The reading group will meet this Friday (30th October) at 1pm. We're going to read another paper on analyzing data along stream networks, this time from an ecological perspective, by Bruce Chessman. Bruce is interested in conservation of freshwater species and human impacts on fresh waters.
We will be reading a paper from Journal of Applied Ecology titled "Do protected areas benefit freshwater species?A broad-scale assessment for fish in Australia’sMurray–Darling Basin"
The first question was "what is a Poisson test"! This is a term the average statistician doesn't use, but from memory (going back to a thrid year ecology assignment) I think it is where you have a bunch of counts and you test for difference in means across counts using a Pearson stat (sum (O-E)^2/E) which I think is called Poisson because this can be understood as saying the variance of a count is its mean, E. This depends critically on the assumption of independence of each unit being counted (in this case, I think species pres/absence in protect/unprotect).

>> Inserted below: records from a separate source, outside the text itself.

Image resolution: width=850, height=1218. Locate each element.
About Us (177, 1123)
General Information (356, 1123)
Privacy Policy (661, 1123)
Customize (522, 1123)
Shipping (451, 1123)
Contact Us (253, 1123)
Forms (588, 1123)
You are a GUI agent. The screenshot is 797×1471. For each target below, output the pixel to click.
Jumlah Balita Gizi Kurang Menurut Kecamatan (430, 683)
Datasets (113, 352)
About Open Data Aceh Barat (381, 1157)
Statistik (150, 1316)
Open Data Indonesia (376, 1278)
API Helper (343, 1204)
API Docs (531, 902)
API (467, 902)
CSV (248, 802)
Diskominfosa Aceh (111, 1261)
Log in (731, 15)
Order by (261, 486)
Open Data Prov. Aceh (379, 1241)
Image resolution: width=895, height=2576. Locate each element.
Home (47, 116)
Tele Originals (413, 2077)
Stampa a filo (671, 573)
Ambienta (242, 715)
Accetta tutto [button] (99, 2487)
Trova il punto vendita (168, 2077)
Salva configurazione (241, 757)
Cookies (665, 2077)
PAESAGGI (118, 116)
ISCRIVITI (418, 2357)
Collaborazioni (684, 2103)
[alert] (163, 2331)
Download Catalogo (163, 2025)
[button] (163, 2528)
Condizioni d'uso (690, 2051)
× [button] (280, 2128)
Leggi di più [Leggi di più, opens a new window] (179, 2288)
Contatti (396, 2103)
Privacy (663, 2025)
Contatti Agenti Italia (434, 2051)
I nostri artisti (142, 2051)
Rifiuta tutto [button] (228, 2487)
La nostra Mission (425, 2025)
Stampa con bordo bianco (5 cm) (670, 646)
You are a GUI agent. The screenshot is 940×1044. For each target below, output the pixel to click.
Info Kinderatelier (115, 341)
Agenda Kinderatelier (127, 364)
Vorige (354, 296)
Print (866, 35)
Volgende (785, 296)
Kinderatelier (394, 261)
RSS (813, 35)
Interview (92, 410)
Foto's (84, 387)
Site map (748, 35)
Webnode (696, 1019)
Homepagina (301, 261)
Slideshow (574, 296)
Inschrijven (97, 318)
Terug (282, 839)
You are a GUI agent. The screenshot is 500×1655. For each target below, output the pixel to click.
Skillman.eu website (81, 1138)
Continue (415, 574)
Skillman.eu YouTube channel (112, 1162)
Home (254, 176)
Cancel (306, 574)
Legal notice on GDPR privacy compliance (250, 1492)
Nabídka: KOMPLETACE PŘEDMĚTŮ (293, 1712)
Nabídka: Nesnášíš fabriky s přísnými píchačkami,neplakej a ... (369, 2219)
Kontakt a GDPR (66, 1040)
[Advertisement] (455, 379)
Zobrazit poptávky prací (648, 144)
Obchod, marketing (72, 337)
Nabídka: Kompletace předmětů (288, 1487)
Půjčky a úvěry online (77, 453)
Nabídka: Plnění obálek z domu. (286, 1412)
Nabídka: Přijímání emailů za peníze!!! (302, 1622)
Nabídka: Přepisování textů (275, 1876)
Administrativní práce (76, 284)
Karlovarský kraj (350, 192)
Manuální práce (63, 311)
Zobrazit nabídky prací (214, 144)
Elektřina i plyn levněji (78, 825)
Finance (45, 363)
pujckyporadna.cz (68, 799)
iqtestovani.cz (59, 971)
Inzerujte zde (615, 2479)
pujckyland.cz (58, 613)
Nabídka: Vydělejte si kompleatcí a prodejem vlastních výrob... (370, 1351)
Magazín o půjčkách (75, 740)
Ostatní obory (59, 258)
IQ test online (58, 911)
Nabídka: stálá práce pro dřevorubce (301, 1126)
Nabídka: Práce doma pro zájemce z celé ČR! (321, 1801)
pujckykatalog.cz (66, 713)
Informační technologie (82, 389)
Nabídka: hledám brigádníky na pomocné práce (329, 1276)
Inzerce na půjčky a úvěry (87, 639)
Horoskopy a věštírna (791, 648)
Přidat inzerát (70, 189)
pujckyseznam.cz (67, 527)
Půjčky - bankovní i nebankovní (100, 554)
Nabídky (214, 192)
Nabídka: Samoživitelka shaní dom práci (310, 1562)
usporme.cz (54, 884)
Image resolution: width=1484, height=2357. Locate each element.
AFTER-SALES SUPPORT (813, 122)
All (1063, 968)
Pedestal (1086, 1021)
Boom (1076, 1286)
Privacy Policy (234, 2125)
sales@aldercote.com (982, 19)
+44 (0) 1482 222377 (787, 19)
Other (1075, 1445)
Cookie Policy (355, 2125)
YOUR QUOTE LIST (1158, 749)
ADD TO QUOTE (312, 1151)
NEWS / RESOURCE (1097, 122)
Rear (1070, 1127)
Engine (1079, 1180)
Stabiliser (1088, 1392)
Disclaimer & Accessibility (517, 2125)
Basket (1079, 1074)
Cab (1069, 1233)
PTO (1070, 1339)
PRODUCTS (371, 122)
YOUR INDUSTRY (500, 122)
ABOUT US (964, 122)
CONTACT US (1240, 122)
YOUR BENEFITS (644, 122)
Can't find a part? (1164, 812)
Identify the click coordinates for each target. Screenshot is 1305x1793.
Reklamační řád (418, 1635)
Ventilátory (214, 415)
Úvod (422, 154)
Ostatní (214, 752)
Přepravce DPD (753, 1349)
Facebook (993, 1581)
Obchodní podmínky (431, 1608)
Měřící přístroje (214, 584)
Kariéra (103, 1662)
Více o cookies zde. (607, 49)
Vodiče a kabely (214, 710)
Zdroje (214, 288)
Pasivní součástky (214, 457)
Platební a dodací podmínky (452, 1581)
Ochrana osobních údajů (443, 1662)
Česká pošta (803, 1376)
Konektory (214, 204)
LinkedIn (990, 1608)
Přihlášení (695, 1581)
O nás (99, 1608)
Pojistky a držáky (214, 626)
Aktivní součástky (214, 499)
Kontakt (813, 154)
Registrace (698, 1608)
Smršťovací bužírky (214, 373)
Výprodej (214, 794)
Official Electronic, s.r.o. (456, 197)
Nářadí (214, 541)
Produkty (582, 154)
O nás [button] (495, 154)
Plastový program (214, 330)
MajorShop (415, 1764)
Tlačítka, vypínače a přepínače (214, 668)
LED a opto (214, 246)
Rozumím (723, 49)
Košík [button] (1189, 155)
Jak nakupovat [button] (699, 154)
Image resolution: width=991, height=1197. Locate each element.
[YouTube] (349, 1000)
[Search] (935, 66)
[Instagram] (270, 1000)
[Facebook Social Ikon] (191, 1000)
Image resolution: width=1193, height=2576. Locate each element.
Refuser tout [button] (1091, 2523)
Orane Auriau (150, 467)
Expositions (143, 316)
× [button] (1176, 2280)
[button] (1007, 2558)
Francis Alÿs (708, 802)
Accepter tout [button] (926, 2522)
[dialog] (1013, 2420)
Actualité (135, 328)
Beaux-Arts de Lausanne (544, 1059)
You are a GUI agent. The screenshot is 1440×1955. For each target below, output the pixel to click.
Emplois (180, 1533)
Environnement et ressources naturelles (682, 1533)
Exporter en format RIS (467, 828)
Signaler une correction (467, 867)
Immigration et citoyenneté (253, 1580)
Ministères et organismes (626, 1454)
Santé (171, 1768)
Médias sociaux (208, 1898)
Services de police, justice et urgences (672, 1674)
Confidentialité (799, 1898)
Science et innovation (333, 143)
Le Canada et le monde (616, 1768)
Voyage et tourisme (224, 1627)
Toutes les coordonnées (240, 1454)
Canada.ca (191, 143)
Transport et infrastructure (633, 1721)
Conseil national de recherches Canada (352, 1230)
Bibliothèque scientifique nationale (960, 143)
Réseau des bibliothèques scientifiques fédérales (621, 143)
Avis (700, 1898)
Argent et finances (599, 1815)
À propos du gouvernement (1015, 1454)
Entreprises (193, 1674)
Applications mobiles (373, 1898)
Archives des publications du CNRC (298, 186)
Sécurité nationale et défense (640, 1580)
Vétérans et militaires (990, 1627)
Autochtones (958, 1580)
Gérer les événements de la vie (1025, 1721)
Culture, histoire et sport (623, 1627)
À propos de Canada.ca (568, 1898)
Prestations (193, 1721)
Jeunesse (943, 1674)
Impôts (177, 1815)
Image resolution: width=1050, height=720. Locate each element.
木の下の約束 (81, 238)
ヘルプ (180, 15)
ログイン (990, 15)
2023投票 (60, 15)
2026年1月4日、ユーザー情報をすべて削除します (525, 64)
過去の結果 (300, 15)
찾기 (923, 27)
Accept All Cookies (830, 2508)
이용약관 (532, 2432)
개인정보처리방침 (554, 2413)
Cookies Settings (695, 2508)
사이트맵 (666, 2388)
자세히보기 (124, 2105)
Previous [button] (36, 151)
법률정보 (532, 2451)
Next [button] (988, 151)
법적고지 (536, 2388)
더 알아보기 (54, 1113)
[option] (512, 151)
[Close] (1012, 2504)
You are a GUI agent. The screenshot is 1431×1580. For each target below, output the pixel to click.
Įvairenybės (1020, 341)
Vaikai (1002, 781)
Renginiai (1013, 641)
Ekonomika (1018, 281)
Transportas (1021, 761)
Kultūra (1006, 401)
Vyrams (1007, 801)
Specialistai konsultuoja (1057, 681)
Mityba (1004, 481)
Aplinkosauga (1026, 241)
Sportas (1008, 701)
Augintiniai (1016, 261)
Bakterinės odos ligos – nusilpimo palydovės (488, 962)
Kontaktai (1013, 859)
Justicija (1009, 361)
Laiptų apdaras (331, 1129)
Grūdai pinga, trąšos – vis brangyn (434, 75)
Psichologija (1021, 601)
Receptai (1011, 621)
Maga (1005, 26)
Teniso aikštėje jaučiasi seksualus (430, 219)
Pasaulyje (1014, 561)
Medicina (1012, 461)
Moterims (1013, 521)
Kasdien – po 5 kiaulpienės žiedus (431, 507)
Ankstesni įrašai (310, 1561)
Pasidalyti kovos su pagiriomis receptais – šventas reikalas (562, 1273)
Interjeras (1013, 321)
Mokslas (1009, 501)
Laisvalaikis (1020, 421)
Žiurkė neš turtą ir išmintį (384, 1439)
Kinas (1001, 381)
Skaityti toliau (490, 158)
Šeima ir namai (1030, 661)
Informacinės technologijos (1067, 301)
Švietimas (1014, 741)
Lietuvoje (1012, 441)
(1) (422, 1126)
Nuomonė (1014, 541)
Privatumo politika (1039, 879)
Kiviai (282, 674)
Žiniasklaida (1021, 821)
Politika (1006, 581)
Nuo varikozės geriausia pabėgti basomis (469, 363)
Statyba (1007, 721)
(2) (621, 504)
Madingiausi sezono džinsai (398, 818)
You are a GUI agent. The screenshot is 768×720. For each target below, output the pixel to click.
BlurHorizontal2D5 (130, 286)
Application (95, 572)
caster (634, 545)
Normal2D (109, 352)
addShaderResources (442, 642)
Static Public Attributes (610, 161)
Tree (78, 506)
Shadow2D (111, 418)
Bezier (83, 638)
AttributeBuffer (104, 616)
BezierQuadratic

ReplyDeleteWe also discussed the propensity scoring thing - it can more-or-less be described as trying impose some balance in a highly unbalanced setting by kicking out observations to get towards something more balanced. By "balanced" we mean trying to get protected and unprotected sites covering a similar range of environments, by matching pairs of sites with similar environments and kicing out any value without a matching pair. But most sites didn't have a match so this lost a lot of info. This seemed like a key idea of the paper, and a fairly original one (? in an applied ecology context) - how to compare protected and unprotected areas controlling for the substantial differences in environments.
One question was why not include the environmental variables as covariates in the analysis - probably because when the envrionments differ so much, results will be sensitive to misspecification of the model for response (abundance, richness) as a function of covariates. But after matching you could still include these covariates, matching should have largely resolved this.
Is protection a binary variable or are there different levels of protection that could be included in the model? Should time be in the model, if different samples were taken at quite different times of year?
Abundances are often highly overdispersed - that might have been one of the problems here, we have a quite variable response, so a big sample size is needed? Any water quality data to feed into the model?
How could this connect with the stream network spatial stats paper last week - would it help to get a better answer if we account for (stream-based) spatial correlation?